Denn unabhängig von derartigen Versuchen, sind die schon jetzt erschienenen Daten und Zahlen des Mitte September veröffentlichten Berichtsentwurfs durchaus alarmierend. So hat sich das Nettovermögen der privaten Haushalte in den vergangenen zwanzig Jahren auf 10 Billionen Euro mehr als verdoppelt. Davon entfielen allein 1,4 Billionen Euro auf die Jahre 2007 bis 2012. Die reichsten zehn Prozent verfügen dabei über mehr als die Hälfte des Gesamtvermögens.
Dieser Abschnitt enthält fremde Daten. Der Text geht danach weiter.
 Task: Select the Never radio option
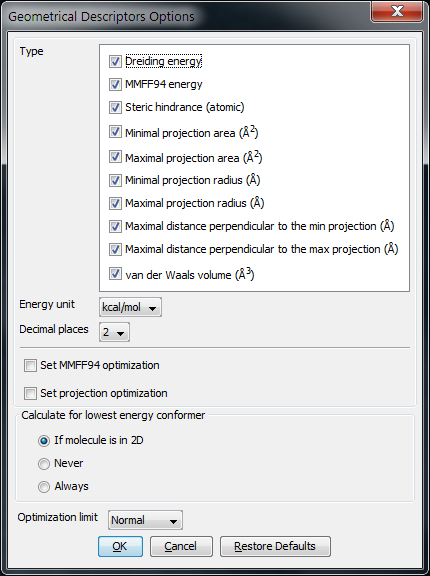(x=44, y=464)
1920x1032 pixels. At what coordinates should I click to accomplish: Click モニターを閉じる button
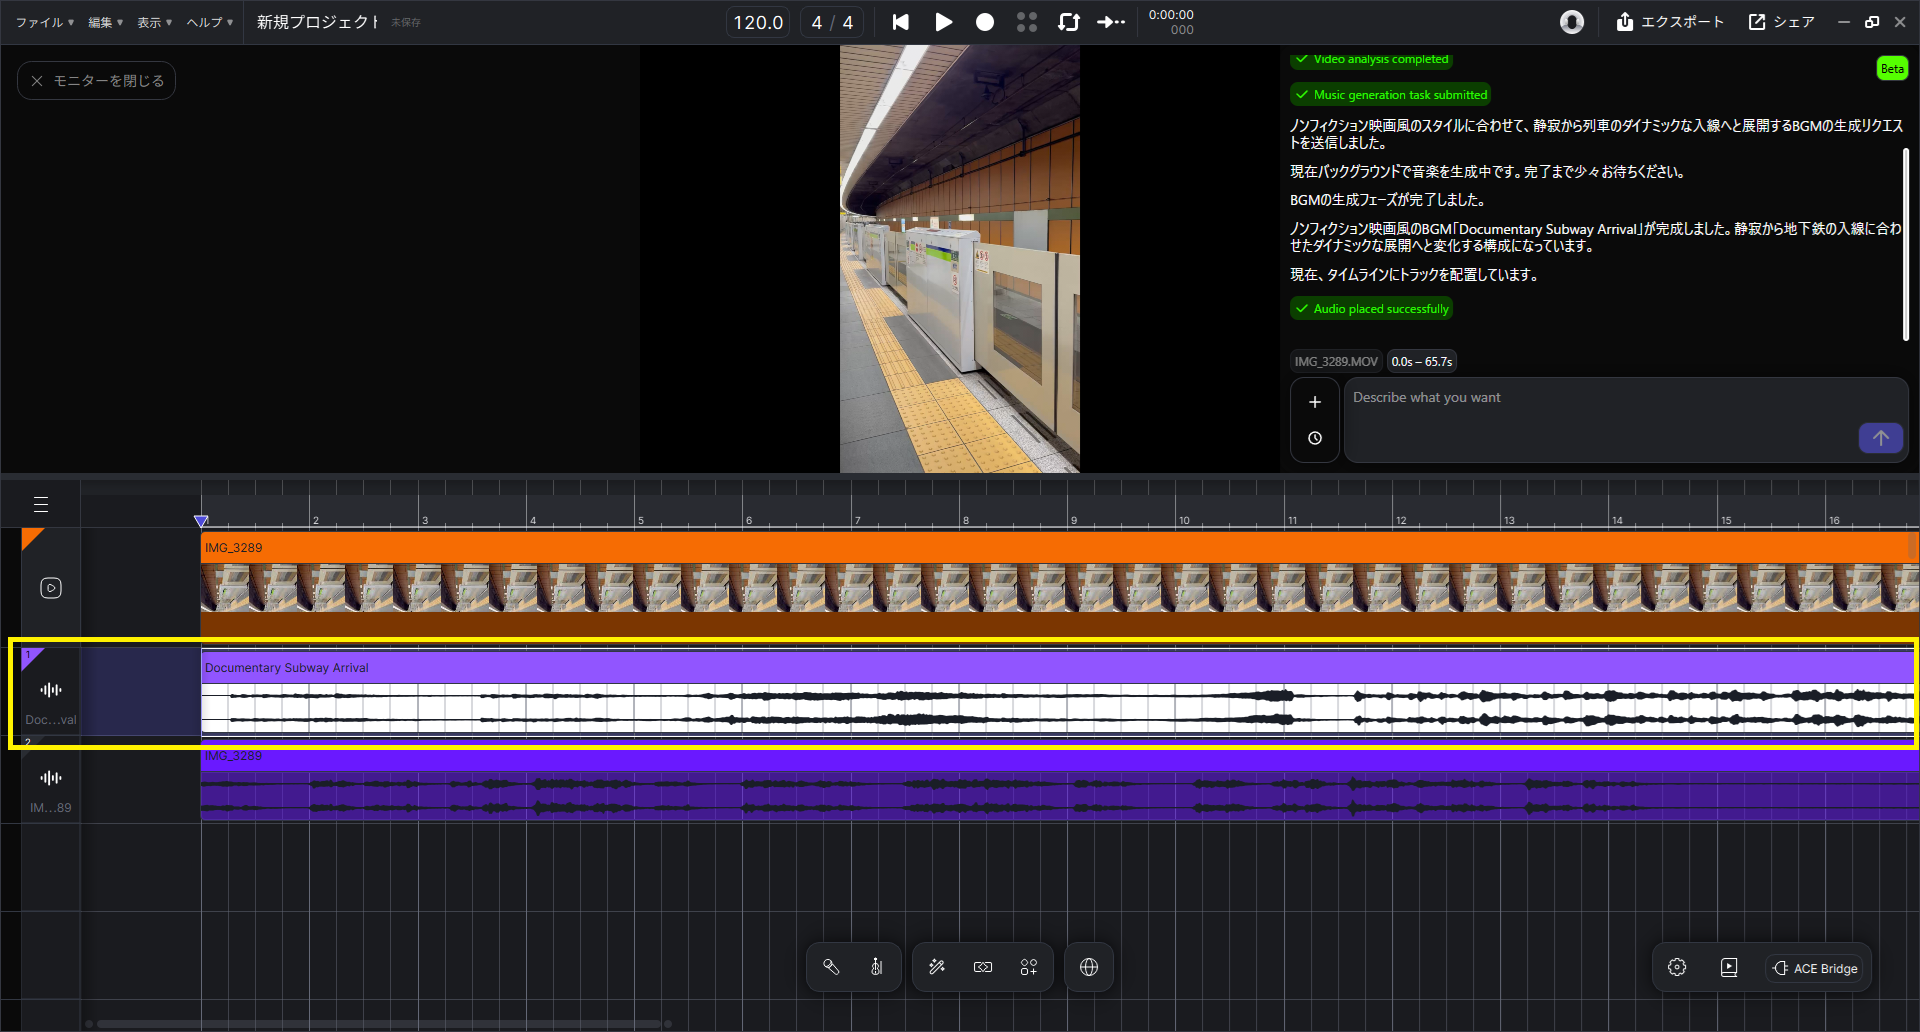pyautogui.click(x=97, y=81)
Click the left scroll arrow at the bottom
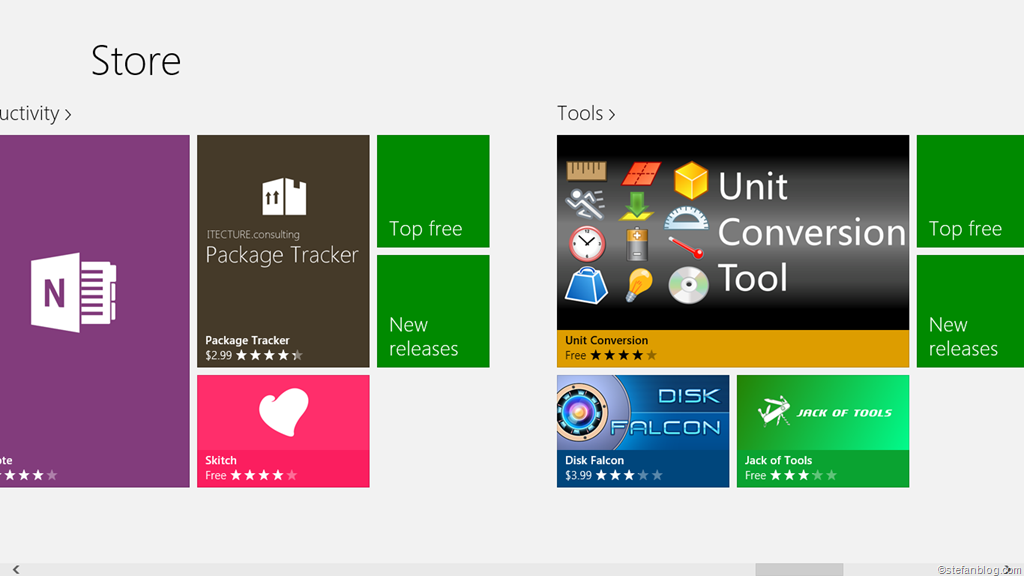 click(x=16, y=569)
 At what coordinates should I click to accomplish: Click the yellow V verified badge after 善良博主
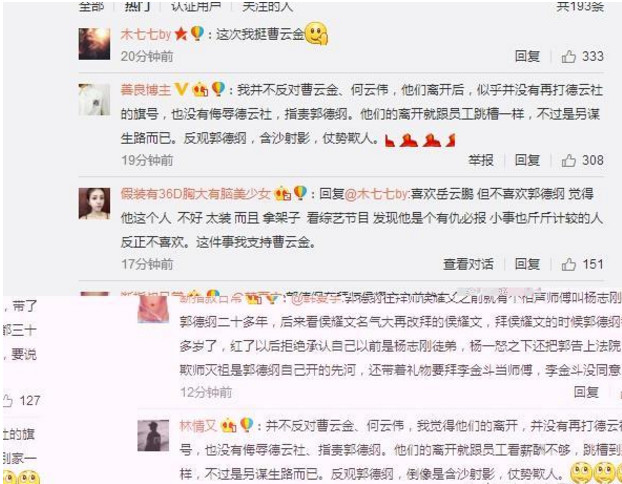point(181,89)
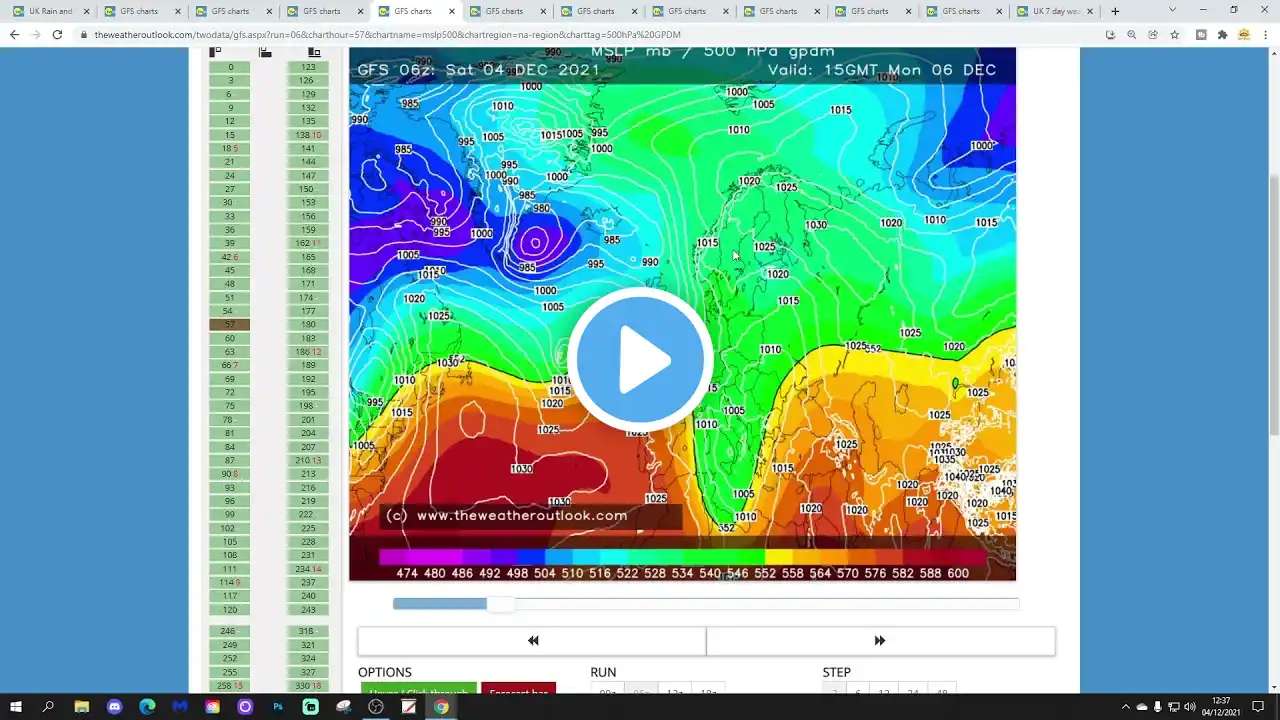Advance chart with the fast-forward arrows button

[880, 641]
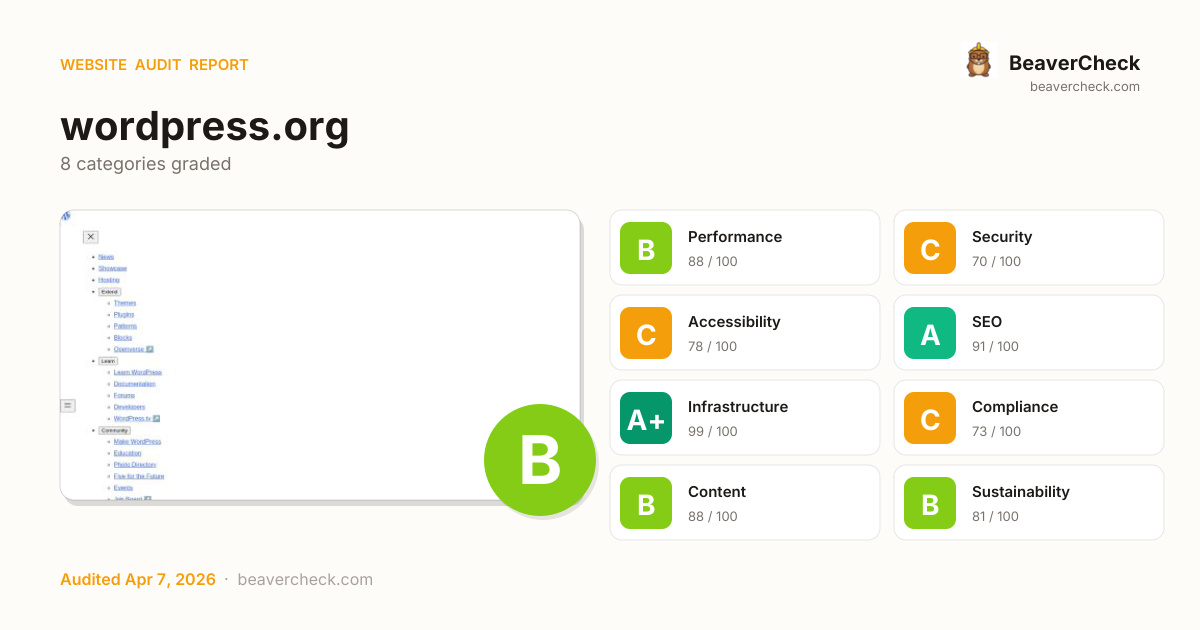
Task: Click the Performance grade B badge
Action: coord(646,248)

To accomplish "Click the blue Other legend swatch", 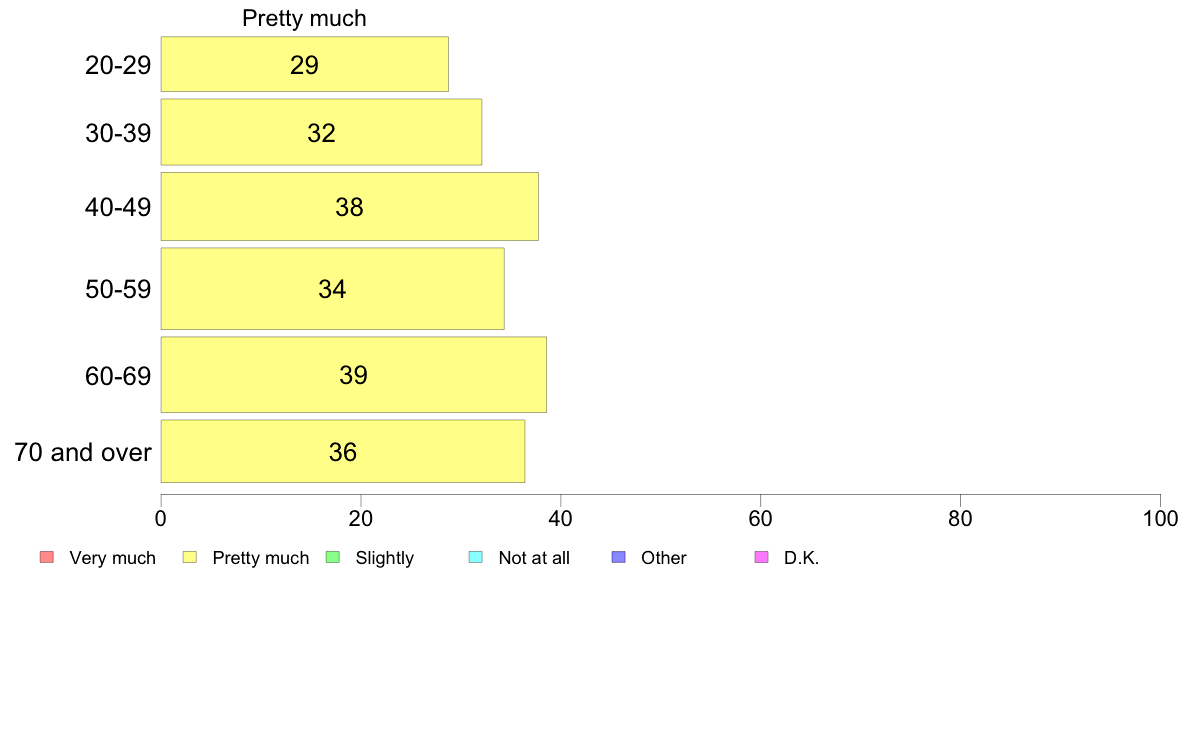I will [618, 557].
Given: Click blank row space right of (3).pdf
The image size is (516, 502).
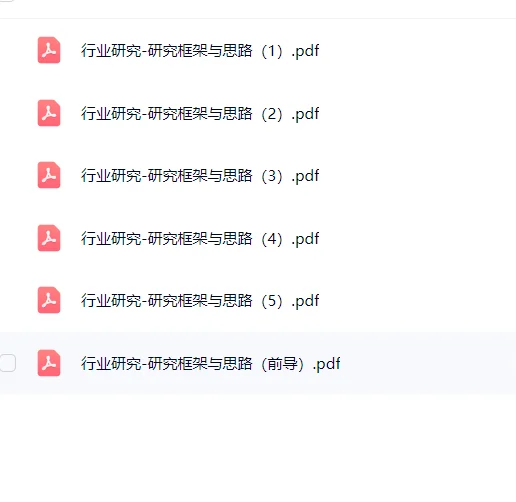Looking at the screenshot, I should pyautogui.click(x=417, y=176).
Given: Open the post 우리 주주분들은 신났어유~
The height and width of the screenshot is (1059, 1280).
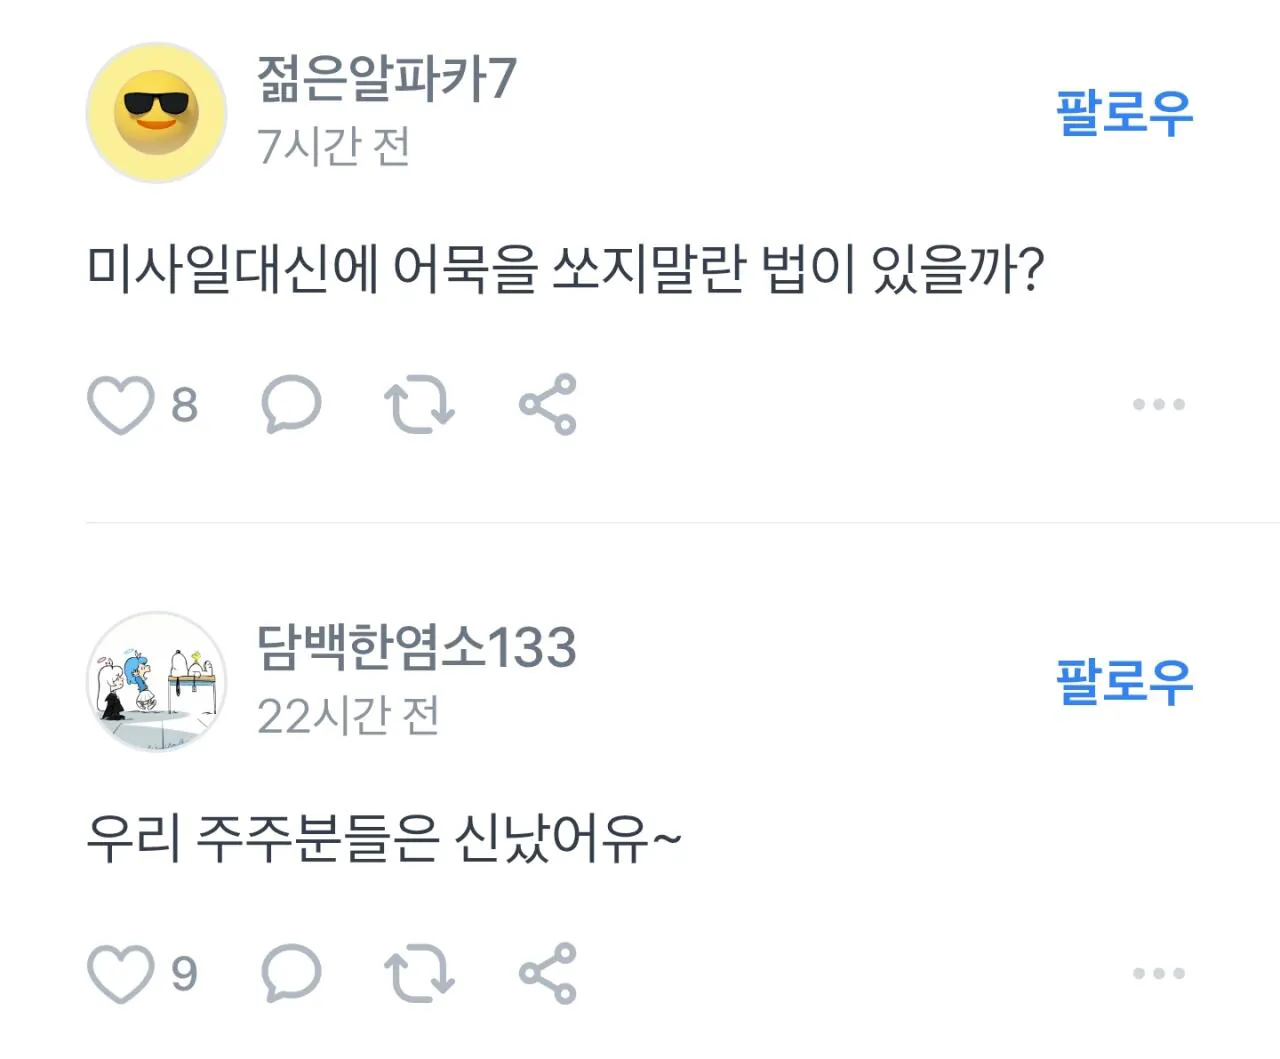Looking at the screenshot, I should (384, 838).
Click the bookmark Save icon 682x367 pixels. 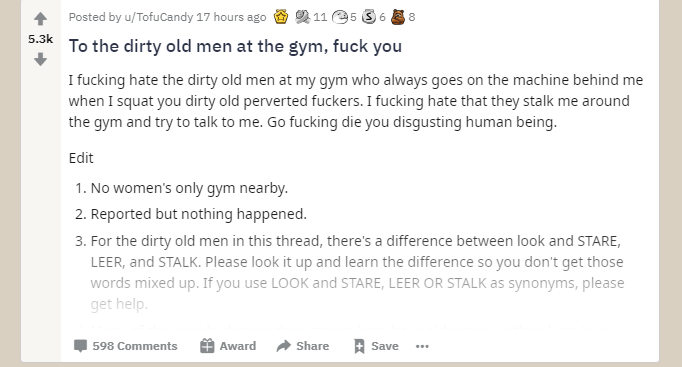coord(359,346)
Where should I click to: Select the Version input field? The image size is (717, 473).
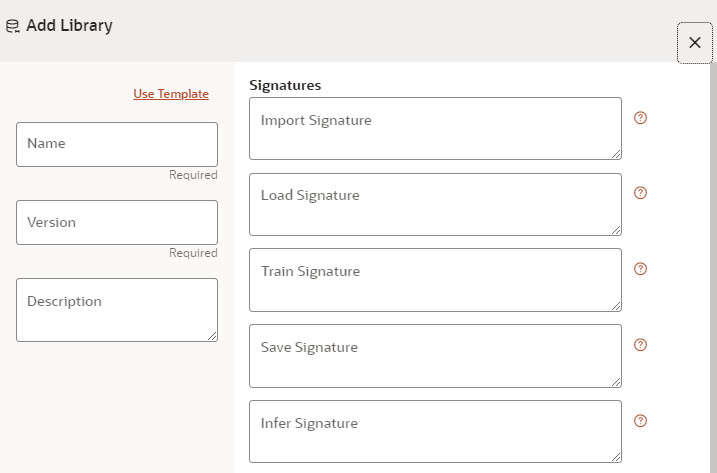coord(117,222)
Der unteren Hälfte der Haushalte verbleibt nur ein Prozent. Noch nie in der Geschichte der Berichterstattung klaffte ein solch tiefer Graben zwischen Arm und Reich wie heute. Während die Reichen immer reicher werden, steigt die Zahl der von Armut betroffenen Personen. Ursula von der Leyen hat dem außer nutzlosen Ankündigungen nichts entgegenzusetzen. Doch sie muss handeln, steht doch nicht weniger als der Zusammenhalt der Gesellschaft auf dem Spiel.

Paket gegen Armut

Wir müssen dringend ein Paket gegen Armut schnüren. Hierzu gehören Mindestlöhne, ein korrekt berechnetes Existenzminimum sowie eine Garantierente. Der Staat ist während der Finanzkrise in Vorleistung gegangen und hat die Vermögen gesichert. Es ist ein Gebot der Fairness, dass sich nun auch die Reichsten der Reichen über eine Vermögensabgabe an den Kosten beteiligen.